#### [What you will do]
Replace "Viewport" with "Screen size" everywhere in the listing below, and reproduce all other text unchanged.

## Start Exercise materials

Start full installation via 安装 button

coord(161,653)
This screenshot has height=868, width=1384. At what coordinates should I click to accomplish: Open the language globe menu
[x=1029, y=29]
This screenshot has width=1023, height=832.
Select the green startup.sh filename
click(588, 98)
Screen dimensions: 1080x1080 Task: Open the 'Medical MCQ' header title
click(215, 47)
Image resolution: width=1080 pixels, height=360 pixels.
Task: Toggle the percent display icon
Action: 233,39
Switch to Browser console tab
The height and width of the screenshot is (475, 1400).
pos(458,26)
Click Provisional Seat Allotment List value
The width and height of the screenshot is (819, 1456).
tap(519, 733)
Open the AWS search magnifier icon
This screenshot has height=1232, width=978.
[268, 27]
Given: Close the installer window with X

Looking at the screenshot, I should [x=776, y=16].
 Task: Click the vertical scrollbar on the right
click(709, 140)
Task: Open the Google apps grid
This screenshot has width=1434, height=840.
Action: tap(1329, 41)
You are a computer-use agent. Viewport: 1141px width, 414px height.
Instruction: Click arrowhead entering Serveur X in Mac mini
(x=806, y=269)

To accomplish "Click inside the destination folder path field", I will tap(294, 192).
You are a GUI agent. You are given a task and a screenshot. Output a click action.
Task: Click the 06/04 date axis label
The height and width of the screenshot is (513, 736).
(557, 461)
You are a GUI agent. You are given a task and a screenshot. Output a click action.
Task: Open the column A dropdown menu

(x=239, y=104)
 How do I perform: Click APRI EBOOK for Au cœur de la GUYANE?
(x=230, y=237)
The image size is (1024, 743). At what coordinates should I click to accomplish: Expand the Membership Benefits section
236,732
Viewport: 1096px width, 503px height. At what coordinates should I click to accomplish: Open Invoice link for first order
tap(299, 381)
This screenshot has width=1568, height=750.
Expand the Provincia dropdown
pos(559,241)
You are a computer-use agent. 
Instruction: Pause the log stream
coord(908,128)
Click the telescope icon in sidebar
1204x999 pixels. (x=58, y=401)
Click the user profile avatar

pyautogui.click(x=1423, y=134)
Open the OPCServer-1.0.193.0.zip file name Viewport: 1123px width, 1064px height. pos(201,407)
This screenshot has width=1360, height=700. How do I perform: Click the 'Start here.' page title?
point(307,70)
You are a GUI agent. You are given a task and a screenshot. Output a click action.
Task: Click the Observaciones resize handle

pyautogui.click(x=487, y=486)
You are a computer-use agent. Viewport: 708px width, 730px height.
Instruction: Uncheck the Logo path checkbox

## End Exercise materials

#### [Final result]
Start full installation via 安装 button

coord(161,653)
This screenshot has height=868, width=1384. At what coordinates should I click to accomplish: Open the language globe menu
[x=1029, y=29]
This screenshot has width=1023, height=832.
Select the green startup.sh filename
click(588, 98)
Screen dimensions: 1080x1080 Task: Open the 'Medical MCQ' header title
click(215, 47)
Image resolution: width=1080 pixels, height=360 pixels.
Task: Toggle the percent display icon
Action: 233,39
Switch to Browser console tab
The height and width of the screenshot is (475, 1400).
pos(458,26)
Click Provisional Seat Allotment List value
The width and height of the screenshot is (819, 1456).
tap(519, 733)
Open the AWS search magnifier icon
This screenshot has height=1232, width=978.
[268, 27]
Given: Close the installer window with X

Looking at the screenshot, I should [x=776, y=16].
 Task: Click the vertical scrollbar on the right
click(709, 140)
Task: Open the Google apps grid
This screenshot has width=1434, height=840.
Action: tap(1329, 41)
You are a computer-use agent. Screen size: 1141px width, 414px height.
Instruction: Click arrowhead entering Serveur X in Mac mini
(x=806, y=269)

To accomplish "Click inside the destination folder path field", I will tap(294, 192).
You are a GUI agent. You are given a task and a screenshot. Output a click action.
Task: Click the 06/04 date axis label
The height and width of the screenshot is (513, 736).
(557, 461)
You are a GUI agent. You are given a task and a screenshot. Output a click action.
Task: Open the column A dropdown menu

(x=239, y=104)
 How do I perform: Click APRI EBOOK for Au cœur de la GUYANE?
(x=230, y=237)
The image size is (1024, 743). At what coordinates should I click to accomplish: Expand the Membership Benefits section
236,732
Screen size: 1096px width, 503px height. At what coordinates should I click to accomplish: Open Invoice link for first order
tap(299, 381)
This screenshot has width=1568, height=750.
Expand the Provincia dropdown
pos(559,241)
You are a computer-use agent. 
Instruction: Pause the log stream
coord(908,128)
Click the telescope icon in sidebar
1204x999 pixels. (x=58, y=401)
Click the user profile avatar

pyautogui.click(x=1423, y=134)
Open the OPCServer-1.0.193.0.zip file name Screen size: 1123px width, 1064px height. pos(201,407)
This screenshot has width=1360, height=700. How do I perform: Click the 'Start here.' page title?
point(307,70)
You are a GUI agent. You are given a task and a screenshot. Output a click action.
Task: Click the Observaciones resize handle

pyautogui.click(x=487, y=486)
You are a computer-use agent. Screen size: 708px width, 730px height.
Instruction: Uncheck the Logo path checkbox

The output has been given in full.